Lorsque l’Europe chantait à l’unisson l’amour et la fête
bloc 1
François Boucher. L’amour à la campagne
Influencé par Watteau, par son expérience du paysage italien, par le goût de la clientèle pour la veine rustique naturaliste dont les maîtres nordiques s’étaient fait une spécialité, François Boucher compose à partir des années 1730 une Arcadie rurale où la jeunesse se veut insouciante et enjouée. Écho populaire à la vision aristocratique et théâtrale de Watteau et de ses suiveurs, les sujets de Boucher connurent un immense succès.

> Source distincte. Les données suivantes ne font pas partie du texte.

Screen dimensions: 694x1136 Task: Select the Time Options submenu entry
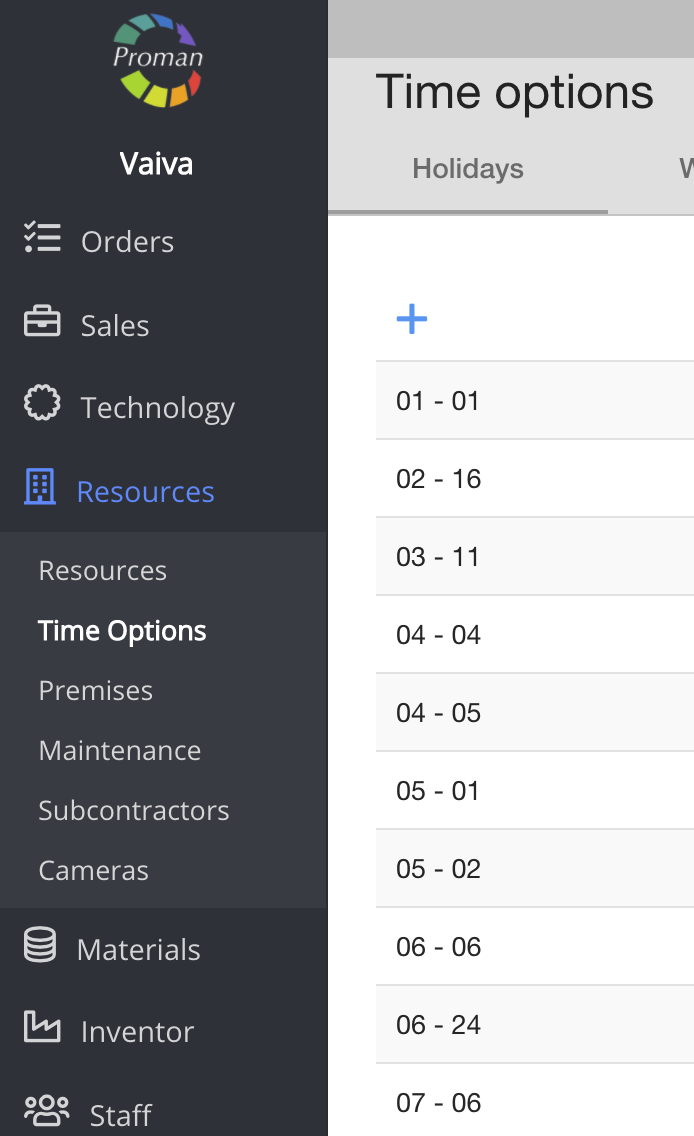(122, 631)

En 1737-1738, pour l’hôtel Soubise à Paris, l’artiste s’exerça à une variante des sujets champêtres. Il créait alors un thème nouveau, celui de la Pastorale. Toujours rurale, la scène réunissait des bergers et des bergères qui paraissaient vêtus comme des seigneurs et semblaient insensibles aux dures conditions de la vie à la campagne. L’échange entre les pasteurs et leurs compagnes se voulait galant mais n’était pas toujours sans équivoque. Il appelait clairement à des sous-entendus à caractère sexuel. Boucher rendait alors hommage au genre littéraire de la poésie bucolique et des héros sentimentaux du théâtre de la foire, en particulier à ceux de son ami Charles-Simon Favart.
bloc 2
Jean-Honoré Fragonard. Sentiments, félicité et harmonie
Loin de s’émousser avec les décennies, l’intérêt pour les sujets galants et pastoraux conduisit la clientèle à les demander aux artistes pratiquement jusqu’à la fin du 18e siècle. Formé par Boucher, Jean-Honoré Fragonard s’illustra rapidement dans la thématique, mais avec plus de fougue, de spontanéité et de lyrisme dans sa description du sentiment amoureux. Exécutée en 1767, la toile illustrant les hasards heureux de l’escarpolette (ici figurée par la gravure) en constitue un exemple délicieusement licencieux.
Avec les années et l’évolution du goût, l’exubérance de Fragonard sembla quelque peu dépassée. L’amour de l’antique invitait la fête galante et la pastorale à évoluer vers plus de noblesse. Sous l’influence des textes de Jean-Jacques Rousseau et des travaux des physiocrates, savants théoriciens, qui, dans le respect des lois naturelles donnaient la prépondérance à l’agriculture, le monde rural fut perçu d’une manière moins idéalisée et artificielle. Aux bergers et bergères amoureux et enrubannés, les artistes préférèrent le paysan décrit dans le labeur productif et utile à la nation. Monde simple, libre et vertueux, les campagnes invitèrent à une douceur de vivre qui ne résultait plus de la chimie des sentiments, mais des bienfaits de l’agriculture et des joies simples de la vie rustique.
bloc 3
Francisco de Goya et Thomas Gainsborough
Portés par la France, les sujets de fêtes galantes, de pastorales et de scènes rustiques connurent un immense succès en Europe. De nombreux collectionneurs, souverains ou amateurs fortunés, recherchaient les œuvres des maîtres les plus célèbres, Watteau, Pater, Lancret ou bien encore Boucher. La renommée de ces derniers était telle que certains étrangers n’hésitèrent pas à leur passer directement commande, firent appel à leurs élèves ou à leurs suiveurs, ou bien encore sollicitèrent des peintres afin d’obtenir des copies de leurs œuvres. Particulièrement florissant, le marché de l’estampe aida aussi à considérablement populariser leurs créations et les rendit accessibles au plus grand nombre. En fonction du goût des commanditaires, en fonction également de la localisation en Europe, les artistes rendirent hommage aux créations parisiennes ou se tournèrent vers les exemples nordiques, David Teniers disputant à Watteau le talent des sujets champêtres et galants. L’Europe de la fête galante et de la pastorale fut, naturellement, celle des sensibilités diverses. Tout arbitraire qu’il soit, le choix d’œuvres réunies à l’occasion de l’exposition n’a pour autre but que de le souligner.